I head up Scranton Ave, it loops around the fenced off complex. At this point, I really don’t know where I’m going. I’m just going to follow the road or try to go in the direction back to the trail. I turn off, going under a railroad trestle, to St. Cyr Rd. I pass more industrial sites – mostly metal processing plants. I get to Bellfontaine Rd. I head south on this main artery until I get to Riverview. Most of it is looking rather run-down, older suburban areas with boxy tract housing from the 50s and 60s. They mostly all look alike. Older shopping areas like Riverview Plaza are looking a bit lonely and empty. The same goes for some of the buildings that look like older restaurants. I turn down Riverview. Yay! A bike lane. Great.

I get back to the trail and continue south. At this point there is not much to look at other than the river and trees. It’s getting muggy and the sun is starting to peek out as I pedal on the trail that sits on the levee. There are little river-based type of businesses dotting the bank of the river on the east. To the west is mostly industrial scrap metal yards, some of those metal shipping containers piled on to of each other like LEGO. Some trains go by – slow and squealing like nails going down a blackboard. I was going to see if I could go across Hall Street but I got stuck waiting for a train to slowly rumble pass. I soon realize there is nowhere to go and I’m not biking down Hall St. That road is notorious for drag racing – it is perfectly straight, wide and cars just zoom through.

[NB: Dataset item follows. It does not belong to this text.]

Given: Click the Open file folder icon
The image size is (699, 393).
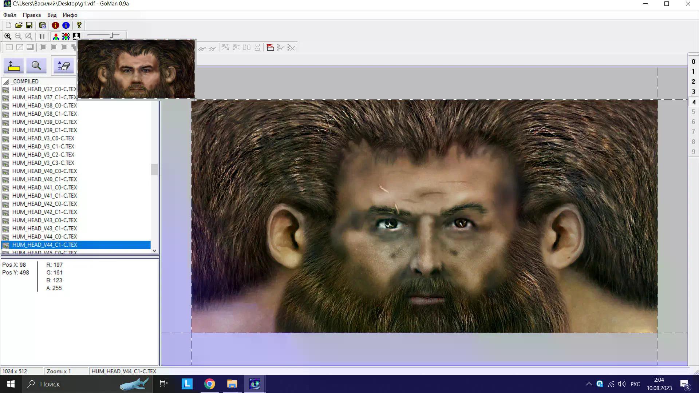Looking at the screenshot, I should [x=19, y=25].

mississippi-river-trailI turn around and figure I should head back. I do have my DSLR so I stop at a few sites and take some pictures. I pass Cementland again. I snap more pictures. I get to an opening where I can see the river and there is a trail – a muddy trail and I could carefully tip-toe through to get some nice river shots. It doesn’t matter, I’m going to end up with mud all over. As I head back to my bike, I feel some wet drops. Oh no. Then I feel more and more until it’s a steady shower. I hastily pack my camera deep in my backpack and hop back on the bike. At this point I just want to get back to my car. The rain gets heavier. It is soon pouring as I’m rolling through muddy puddles. I will say, I was forward thinking enough to attach my rear fender before I left. This saved my back getting covered in water and mud. If you ride a lot, I highly recommend one. I have one that attaches to my seat post easily and it wasn’t too expensive. By the time I arrived back at the bridge, the rain was slowing. At this point, I just want to get done. I crank and crank to get to the bend and then there it slopes down as I cross onto the Illinois side. I coast in. I am welcomed by some German motorcycle riders (seriously, leather bikers speaking German).

It’s time to get home, shower, eat some lunch and get ready to head to the family for some grilling, snacks, drinks and shooting off fireworks. I’m happy that I got some biking in. I did it the year before. It’s becoming a tradition.